Liberia seeks Taylor's extradition

 

LIBERIA: Justice appeared to have caught up with Charles Taylor, the former warlord turned president of Liberia, yesterday when Nigeria confirmed it had received a request from the Liberian government to extradite him.

Taylor (58), was forced into exile in Nigeria three years ago under a peace deal ending 14 years of civil war. Shortly before he stepped down he was indicted for war crimes by an international tribunal in Sierra Leone, where he backed a rebel group notorious for hacking off the hands and feet of civilians.

Liberia's president, Ellen Johnson-Sirleaf, has faced growing international pressure to bring to justice the man many Liberians blame for fuelling a civil war that cost a quarter of a million lives, left the country in ruins, and spilled over into neighbouring states. But the case poses a problem for Ms Johnson-Sirleaf, who took office in January, because Taylor still has supporters at home and his ex-wife is an elected senator.

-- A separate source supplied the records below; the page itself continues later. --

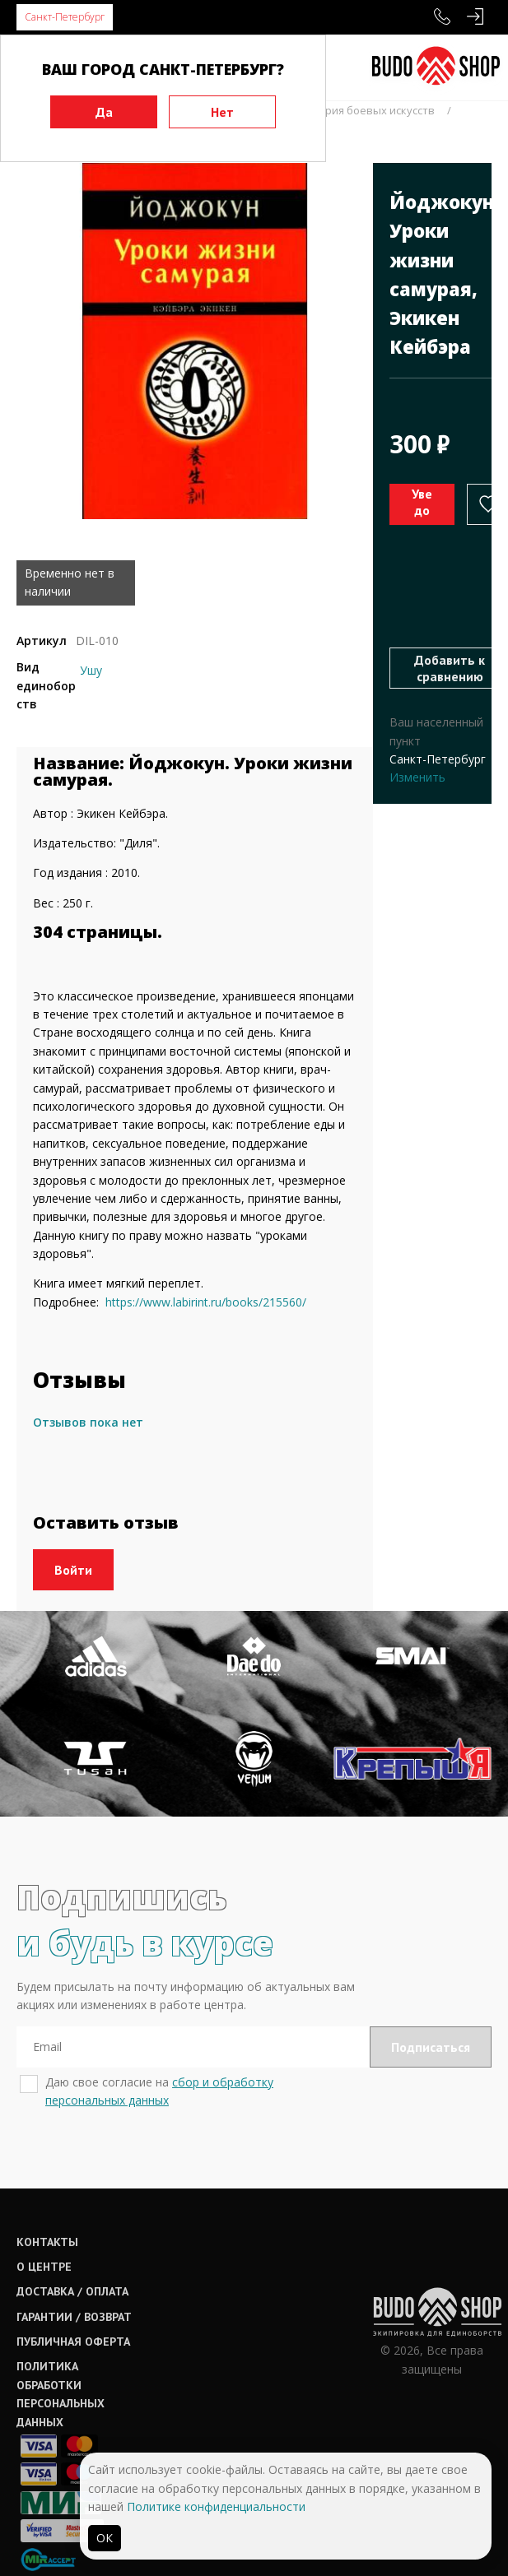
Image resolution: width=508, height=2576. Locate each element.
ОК (104, 2538)
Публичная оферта (73, 2341)
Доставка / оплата (72, 2291)
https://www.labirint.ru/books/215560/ (205, 1302)
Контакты (47, 2242)
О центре (44, 2266)
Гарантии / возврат (74, 2316)
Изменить (417, 777)
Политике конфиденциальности (216, 2506)
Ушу (91, 670)
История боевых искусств (368, 110)
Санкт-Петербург (65, 17)
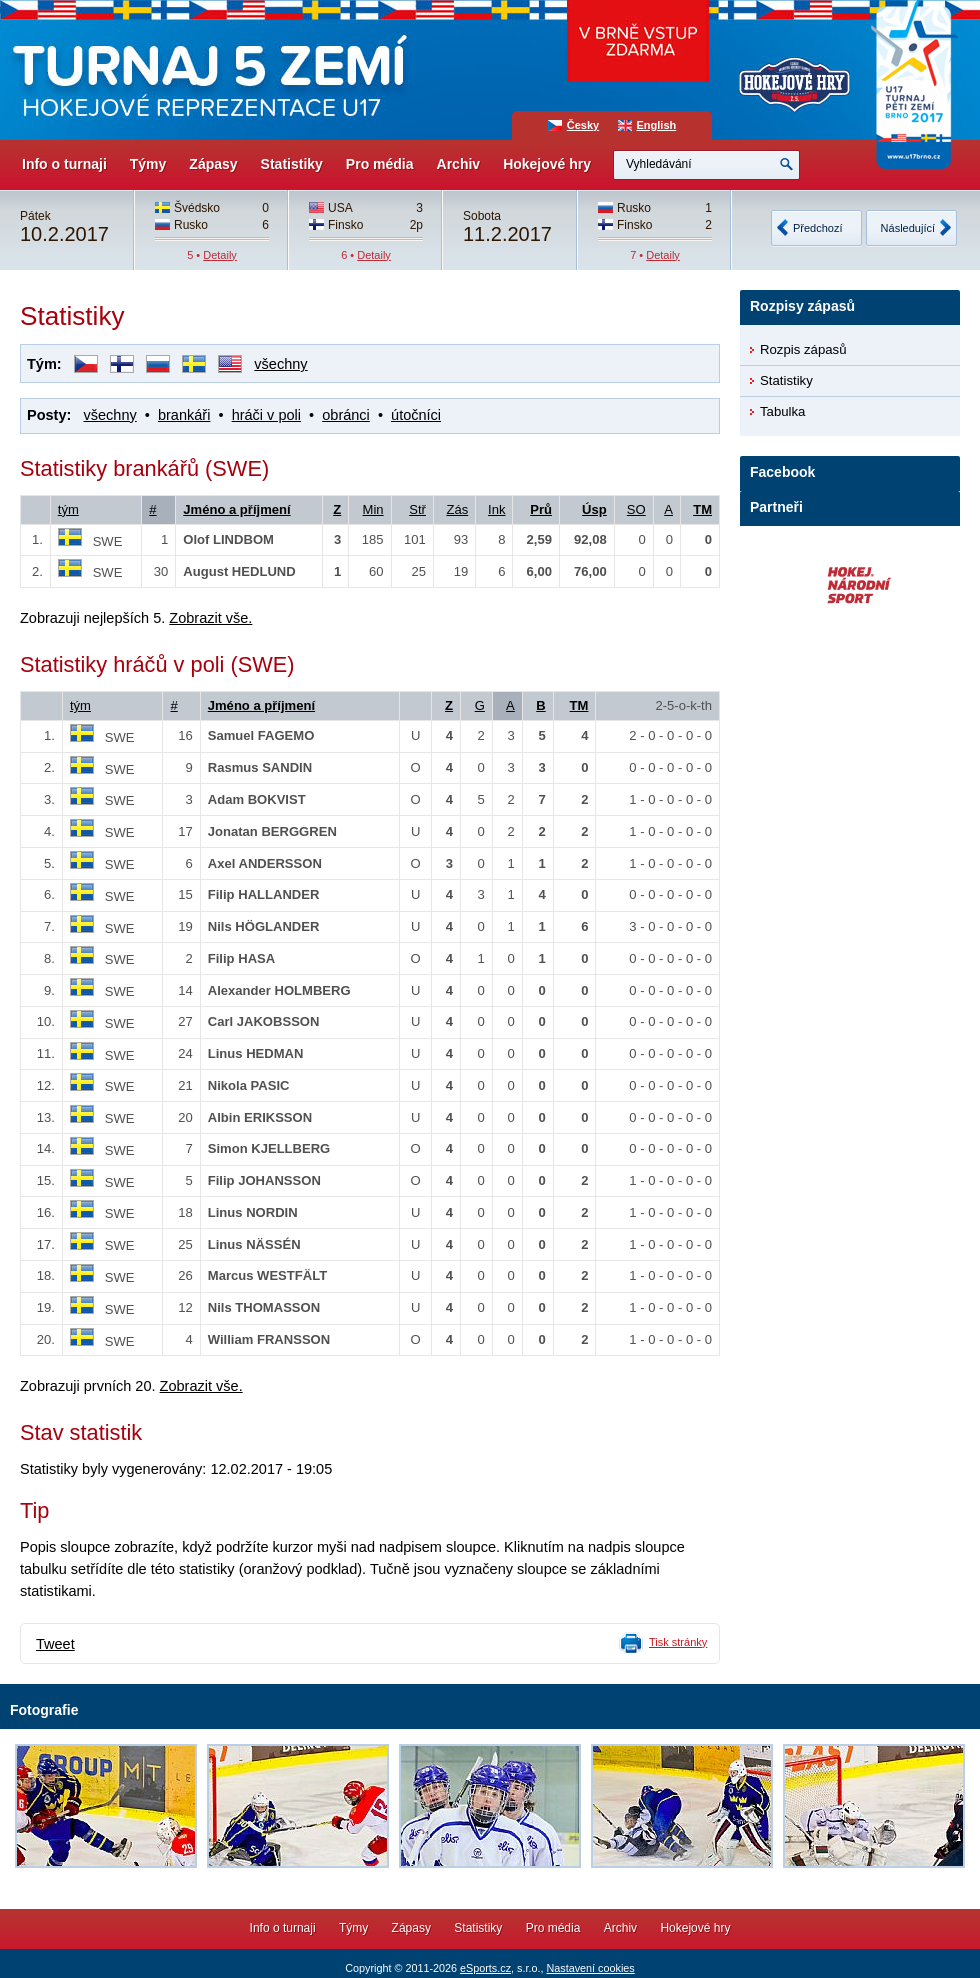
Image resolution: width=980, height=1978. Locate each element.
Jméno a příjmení (236, 509)
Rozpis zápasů (803, 349)
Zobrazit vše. (210, 618)
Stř (417, 509)
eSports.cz (485, 1968)
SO (636, 509)
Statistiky (292, 164)
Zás (457, 509)
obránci (346, 415)
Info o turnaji (64, 164)
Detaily (220, 255)
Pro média (380, 164)
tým (68, 509)
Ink (496, 509)
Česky (583, 125)
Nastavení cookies (590, 1968)
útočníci (416, 415)
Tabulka (782, 411)
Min (373, 509)
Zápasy (213, 164)
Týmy (148, 164)
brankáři (184, 415)
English (657, 125)
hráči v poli (266, 415)
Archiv (459, 164)
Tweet (55, 1644)
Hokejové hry (547, 164)
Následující (908, 228)
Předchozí (818, 228)
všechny (280, 364)
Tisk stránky (678, 1642)
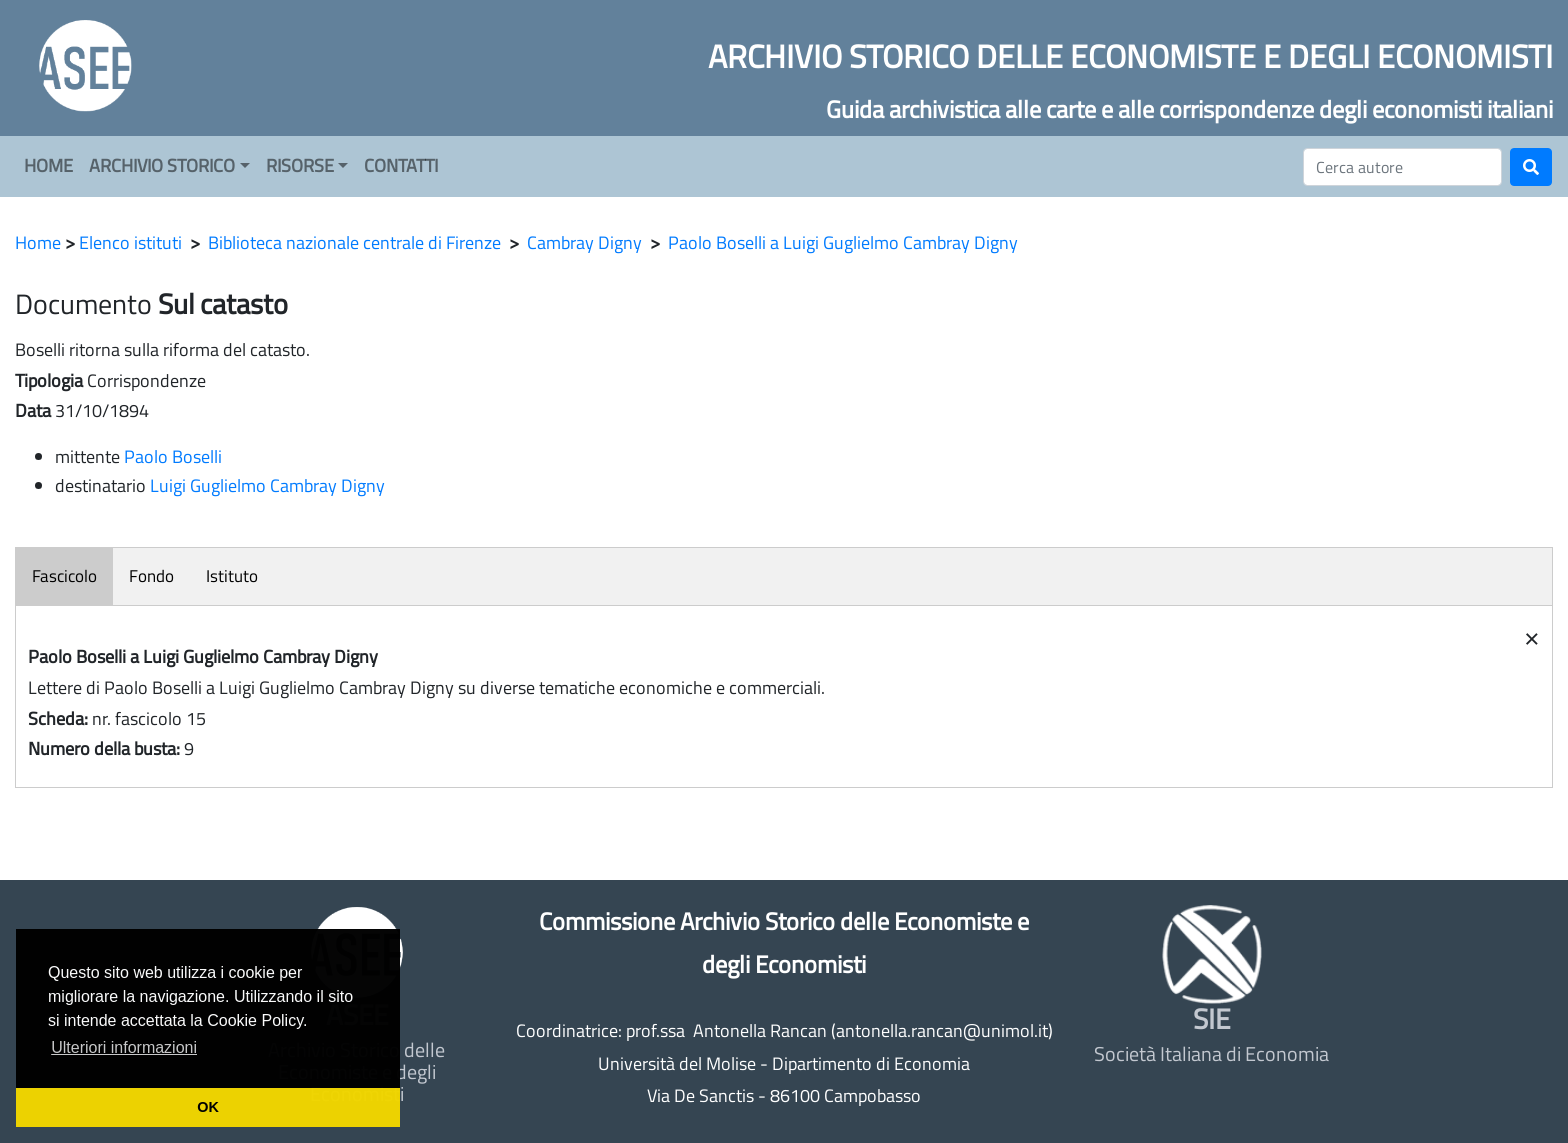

The terms of Taylor's exile have never been revealed, but he is thought to have been promised that he would not face prosecution. The Nigerian president, Olusegun Obasanjo, is consulting with the African Union and regional leaders on how to respond to the request.

Nigeria has said it would only surrender Taylor if a democratically elected Liberian government requested it.

Taylor's spokesman in Nigeria, Sylvester Paasewe, accused the US of being behind what he called the "indecent proposal".

"I hope African leaders will throw off the yoke of neo-colonialismâ," he said. Liberia's information minister had on Monday denied any formal extradition request. Taylor, a descendant of the freed slaves who founded Liberia, led a small band of rebels into the country on December 24th, 1989, triggering a civil war which ended when he was elected president in 1997. A rebellion against his rule plunged Liberia back into war in 2000. In Sierra Leone he backed a rebel force accused of widespread torture and sexual assault. The indictment charges him with mass murder, rape and the use of child soldiers.